■ Text passage:
- - -
Before Becoming Pregnant

Begin with the end in mind . . . a healthy baby

Planning to become pregnant?

Things you can do to be nutritionally ready to have a baby. 

Talk to your healthcare provider about: 

  1. Any health concerns or lifestyle issues you have before you become pregnant
  2. Medications or nutritional/herbal supplements you take either prescribed or over-the-counter. Ideally, talk to them before you become pregnant in case there are any concerns with anything you take that would affect a developing baby.
  3. Taking a multi-vitamin that includes iron and folic acid.

Eat a variety of foods in moderation.

Adding variety to your diet—think about eating foods that are different colors.  Foods vary in their color according to the nutrients they contain.  The more colors of food you eat the more variety of nutrients you consume.  Try for 1-2 colors of food at snack time and 3-4 colors of food at meal times.  Moderation is usually one serving of something (roughly ¼ of your dinner plate).  The following website is an additional reference:

Avoid alcohol intake.

Avoiding alcohol intake (1) includes beer, wine and hard liquor. Also, be sure to check cold medicine and any other medications you take for alcohol content.
- - -
■ Work to complete:
How many colors of food does the pre-pregnancy nutrition text recommend aiming for at meal times?

■ Collected data:
- - -
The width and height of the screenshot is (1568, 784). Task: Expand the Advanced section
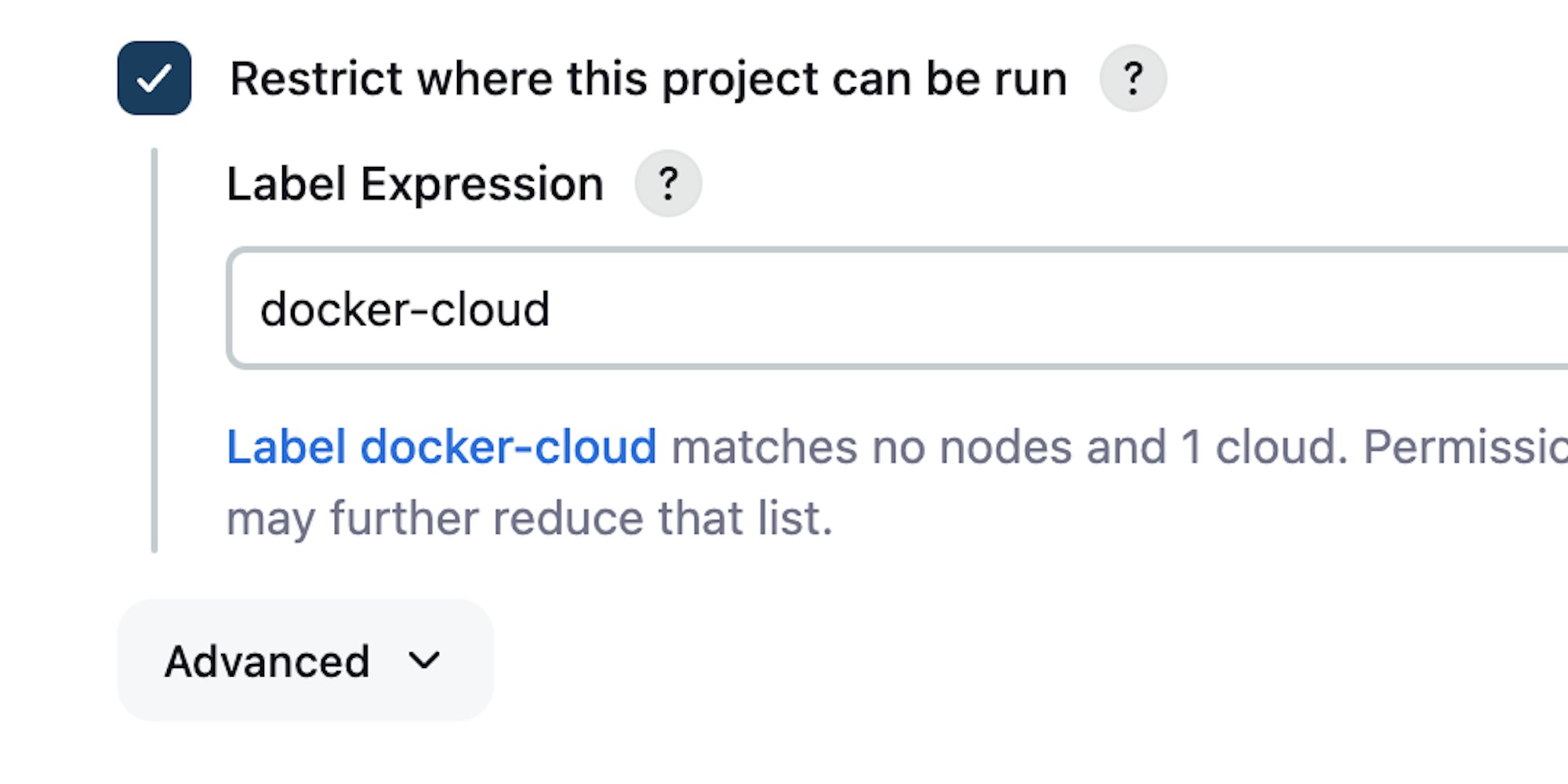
- - -
■ Your solution:
3-4 colors of food.